= Lambert McBride =

Indigenous Australian and Aboriginal citizenship rights activist

Lambert McBride (1918–2002) was an Indigenous Australian and activist for Aboriginal citizenship rights during the 1960s.

== Early life ==
Lambert George McBride, also known as Lambie or Stan McBride, was born on 3 April 1918 at Grady's Creek, near Kyogle, New South Wales, to William Yuke and May McBride. He was a member of the Bundjalung, Yugambeh and Mulinjarli peoples. He worked from the age of 14 as a bullock team driver, timber getter, sugar cane cutter, railway fettler and bridge carpenter. He was a competitive boxer in the Kyogle area from 1938 to 1939 and in Brisbane during the 1940s. He married May Ross in 1942.

== Military service ==
McBride enlisted with the Australian Army in 1941, serving with the 15th Battalion (transport division) during World War II, including the bombing of Townsville in 1942. He was awarded his military service medals in 1997.

== Activism ==
After the war, McBride continued to support his family with work at timber yards at Newstead. McBride and his family moved to a house in the Brisbane suburb of Zillmere in 1956 and he worked at the Brisbane wharves and was a union member. He used his union and church ties to lobby for social justice for Aboriginal Australians. He became an advocate for Aboriginal rights through the 1960s and 1970s, serving as an honorary secretary and later president of the Queensland Council for the Advancement of Aborigines and Torres Strait Islanders (QCAATSI). He later became a life member of the One People of Australia League (OPAL). He and his wife, May actively campaigned for the 1967 referendum campaign which sought to amend the Australian constitution and provide for voting rights for Aboriginal Australians. He and his wife drove across Queensland encouraging Aboriginal Australians to enter their name on the electoral rolls.
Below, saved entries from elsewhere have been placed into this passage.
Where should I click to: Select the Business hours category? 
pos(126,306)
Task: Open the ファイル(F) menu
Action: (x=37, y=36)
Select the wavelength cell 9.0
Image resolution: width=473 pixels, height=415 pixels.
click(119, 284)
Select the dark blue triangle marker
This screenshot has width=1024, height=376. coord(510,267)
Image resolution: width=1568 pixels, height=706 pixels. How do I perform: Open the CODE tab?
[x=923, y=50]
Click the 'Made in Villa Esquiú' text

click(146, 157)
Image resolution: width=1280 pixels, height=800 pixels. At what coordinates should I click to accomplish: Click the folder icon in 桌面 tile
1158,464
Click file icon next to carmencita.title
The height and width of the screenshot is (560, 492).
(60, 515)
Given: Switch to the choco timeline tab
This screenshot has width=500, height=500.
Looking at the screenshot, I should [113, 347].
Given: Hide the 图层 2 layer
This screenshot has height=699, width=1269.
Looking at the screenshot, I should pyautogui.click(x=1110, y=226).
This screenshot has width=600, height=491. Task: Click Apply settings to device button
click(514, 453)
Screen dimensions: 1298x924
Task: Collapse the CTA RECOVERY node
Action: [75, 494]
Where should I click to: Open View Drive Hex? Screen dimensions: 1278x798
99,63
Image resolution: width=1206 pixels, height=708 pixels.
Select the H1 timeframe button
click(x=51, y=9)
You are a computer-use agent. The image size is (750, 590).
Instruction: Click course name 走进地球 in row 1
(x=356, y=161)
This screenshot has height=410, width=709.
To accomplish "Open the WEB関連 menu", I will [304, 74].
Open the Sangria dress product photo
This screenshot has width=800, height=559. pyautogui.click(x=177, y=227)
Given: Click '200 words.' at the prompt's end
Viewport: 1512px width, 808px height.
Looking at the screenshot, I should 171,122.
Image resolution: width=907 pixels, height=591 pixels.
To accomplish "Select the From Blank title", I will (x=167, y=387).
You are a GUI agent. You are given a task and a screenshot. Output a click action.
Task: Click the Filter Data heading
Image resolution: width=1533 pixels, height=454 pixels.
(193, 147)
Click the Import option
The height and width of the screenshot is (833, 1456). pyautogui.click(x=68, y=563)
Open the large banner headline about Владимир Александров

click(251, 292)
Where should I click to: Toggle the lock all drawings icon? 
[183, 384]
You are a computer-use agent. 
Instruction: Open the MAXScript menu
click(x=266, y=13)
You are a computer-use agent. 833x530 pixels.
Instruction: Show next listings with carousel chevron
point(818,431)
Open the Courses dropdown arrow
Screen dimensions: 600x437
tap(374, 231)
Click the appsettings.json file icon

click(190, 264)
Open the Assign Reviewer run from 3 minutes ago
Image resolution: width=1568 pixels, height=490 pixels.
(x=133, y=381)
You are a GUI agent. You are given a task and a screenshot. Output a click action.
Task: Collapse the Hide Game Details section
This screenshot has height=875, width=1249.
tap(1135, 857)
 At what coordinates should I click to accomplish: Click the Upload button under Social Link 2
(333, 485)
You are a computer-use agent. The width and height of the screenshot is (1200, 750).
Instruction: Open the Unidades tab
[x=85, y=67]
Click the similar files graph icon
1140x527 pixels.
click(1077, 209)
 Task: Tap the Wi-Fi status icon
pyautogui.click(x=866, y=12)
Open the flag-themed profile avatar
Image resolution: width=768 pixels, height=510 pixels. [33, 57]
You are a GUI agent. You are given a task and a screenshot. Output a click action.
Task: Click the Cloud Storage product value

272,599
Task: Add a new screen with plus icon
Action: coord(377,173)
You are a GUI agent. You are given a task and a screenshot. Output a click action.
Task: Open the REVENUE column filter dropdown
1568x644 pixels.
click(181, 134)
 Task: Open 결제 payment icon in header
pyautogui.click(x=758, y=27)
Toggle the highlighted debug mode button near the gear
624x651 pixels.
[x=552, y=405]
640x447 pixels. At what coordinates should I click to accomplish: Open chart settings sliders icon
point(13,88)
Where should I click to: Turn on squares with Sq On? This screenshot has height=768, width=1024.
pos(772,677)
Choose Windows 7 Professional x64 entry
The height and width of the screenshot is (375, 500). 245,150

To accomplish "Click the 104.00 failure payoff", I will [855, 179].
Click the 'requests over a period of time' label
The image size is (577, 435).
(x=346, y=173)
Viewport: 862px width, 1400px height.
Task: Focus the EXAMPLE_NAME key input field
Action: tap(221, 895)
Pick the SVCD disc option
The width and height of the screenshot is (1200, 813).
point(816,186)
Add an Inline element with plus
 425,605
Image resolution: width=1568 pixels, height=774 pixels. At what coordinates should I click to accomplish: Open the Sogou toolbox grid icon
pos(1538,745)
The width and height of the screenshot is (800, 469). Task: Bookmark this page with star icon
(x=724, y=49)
McBride assisted in the development of the National Aboriginal Advisory Council. He joined Aboriginal Hostels Limited and actively worked to provide housing for Aboriginal Australians as both an administrator and a night watchman and manager. He was a life member of the Koobara Aboriginal and Torres Strait Islander Kindergarten, Nalingu Aboriginal and Torres Strait Islander Aged Care Respite Centre at Zillmere, and was an adopted Elder of Taigum State School.

== Legacy ==
McBride died in September 2002 and was survived by his children and grandchildren. His wife May McBride also died in 2002.

The Lambert McBride park in Zillmere was named to honour his work in social justice by the Brisbane City Council in 2003.

The Lambert McBride Perpetual Education Bursary was established in 2007 to assist Indigenous students with their tertiary education expenses.

The State Library of Queensland holds papers relating to McBride's work as an activist during the 1967 referendum. The Fryer Library of the University of Queensland also holds papers relating to his and his wife's work in the 1960s.